Viva a diversidade
O labirinto é a porta aberta para as profundezas da Vila Buarque.
Trabalha-se muito nessas galerias e seus boxes miúdos.
Brechó unissex. Corte e costura. Sapateiro. Molduras. Suco natural e bolo de fubá. No Gegê, cabelo, barba e bigode a 60 reais. Se lavar, 65.
A sorte está cercada. Nos fundos do sebo de livros religiosos joga-se no Bicho. No sub solo, a aposta é nos cavalos. Às 10 da manhã, o grupo grisalho vê, revê e torce como se já não soubesse o resultado do páreo da noite passada.
"Foi por cabeça", lamentam.
Outros cavalos estão agora à minha frente. É a polícia montada, que não vejo em nenhum outro lugar da cidade. Em silêncio, motoristas e motoboys seguem o trote a 10km por hora.
Convido vocês a, mais uma vez, bater perna pela rua das Palmeiras e arredores.
A ida pela sombra, a volta pelo sol.
A Palmeiras não permite repetição, sua magia é a diversidade.
Como a riqueza de topetes, coques e penteados. Franjas, tranças, cores. No inverno quente, a multidão mestiça passeia com pés à mostra. Pintados, tatuados, confortáveis em sandálias de borracha ou protegidos pelo couro bem engraxado.
Dois pés descalços dormem embaixo de uma marquise. São de um homem jovem. O canhoto, está camuflado pelo rabo da melhor amiga. O direito, não há dúvida, é pé vistoso, de dedos grandes e peito largo, capaz de dominar e brincar com a pelota. Algo me diz que perdemos um craque.

Dados fornecidos →
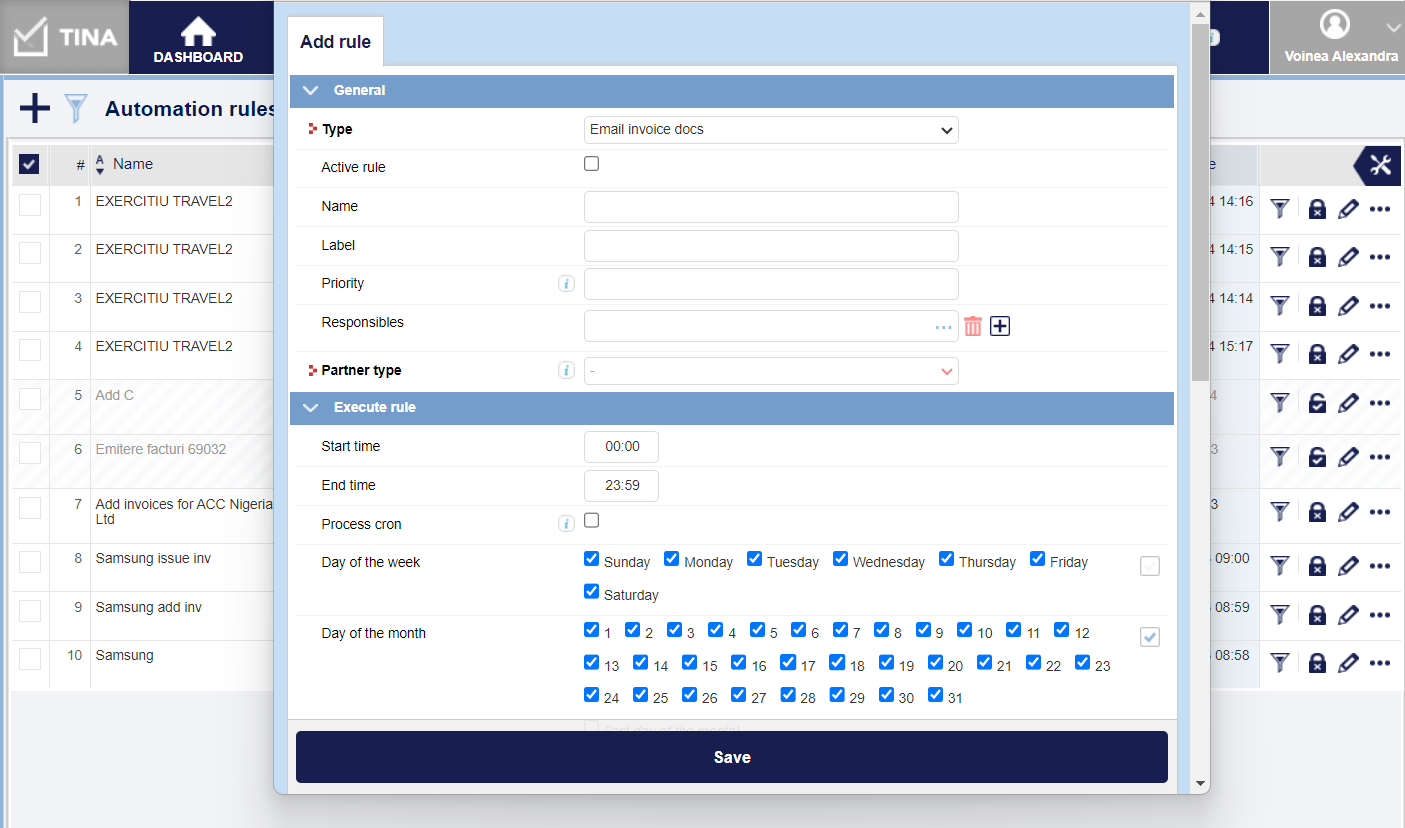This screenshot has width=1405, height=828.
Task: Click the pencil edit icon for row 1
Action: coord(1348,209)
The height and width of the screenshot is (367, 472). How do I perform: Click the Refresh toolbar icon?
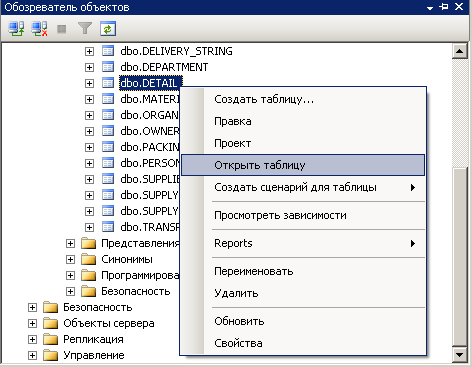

Instruções →
**a.** Responda a estas perguntas sobre a crônica da rua das Palmeiras, cada uma em sua linha:
(i) Quanto custa cabelo, barba e bigode no Gegê sem lavar?
(ii) A que horas o grupo grisalho assiste ao páreo da noite passada?
(iii) A que velocidade motoristas e motoboys seguem o trote da polícia montada?
**b.** Segundo a crônica da rua das Palmeiras, por que o narrador acha que "perdemos um craque"? Responda em até duas frases.
**c.** Retome a crônica da rua das Palmeiras logo após a última frase e escreva mais um parágrafo no mesmo tom.
O material não tem nenhum papel nesta parte.

Respostas em ordem →
**a.**
(i) 60 reais.
(ii) Às 10 da manhã.
(iii) A 10 km por hora.

**b.** Porque o pé direito do jovem que dorme descalço embaixo da marquise é vistoso, de dedos grandes e peito largo. Para o narrador, é um pé capaz de dominar e brincar com a pelota.

**c.**
O Chevette verde dobra a esquina. No mesmo ponto onde já vi uma Vemaguetti chocolate. Migalhas de cor e alegria na massa opaca e congestionada.
Agora é uma kombi azul com faróis de milha que recolhe plástico, vidro e recicla a paisagem.
Já alertei aqui: a rua com nome de árvore tem pouco verde. Pois o raro é também variado.
Cercado de fumaça e algazarra, o jacarandá estica como se vivesse no sossego da mata.
O Ipê perdeu folhas, anda pálido, entristeceu. Será que desistiu?
Pau mulato é espigado. Cresce resoluto, não bifurca o danado. O tronco fino cabe em nossas mãos. Os primeiros galhos tocam a janela do quarto andar.
Também precisam voar alto os sabiás e sanhaços se quiserem ninho na copa da Sibipiruna, a mais frondosa da quadra.
O papel grudado ao malhado Pau Ferro avisa, Elson procura rapaz que aceite dividir quarto com beliche. No mesmo tronco roliço outra notícia importante: a calopsita sumida já está em casa.
Na família dos Paus, que nos perdoem o Ferro e o Mulato, o mais ilustre é o Pau Brasil. Ainda baixo, está florido de ouro.
Entre sombras esparsas, matuto sem resposta ou explicação, por que as tantas lojas de vestuário evitam a palavra roupa? Se anunciam assim: "endereço da moda", "ponto certo da moda", "magazine da moda", "Moda e acessórios"
Minha avó Lili, que sabia de tudo e mais um pouco, dizia quando o clima esquentava em casa por calor ou outras razões.
- Vou ver as modas e já volto.
Lili também é nome de loja aqui na Vila Buarque. A Lili Modas.
Pode apostar, quando algo se repete nestas bandas é por um bom motivo.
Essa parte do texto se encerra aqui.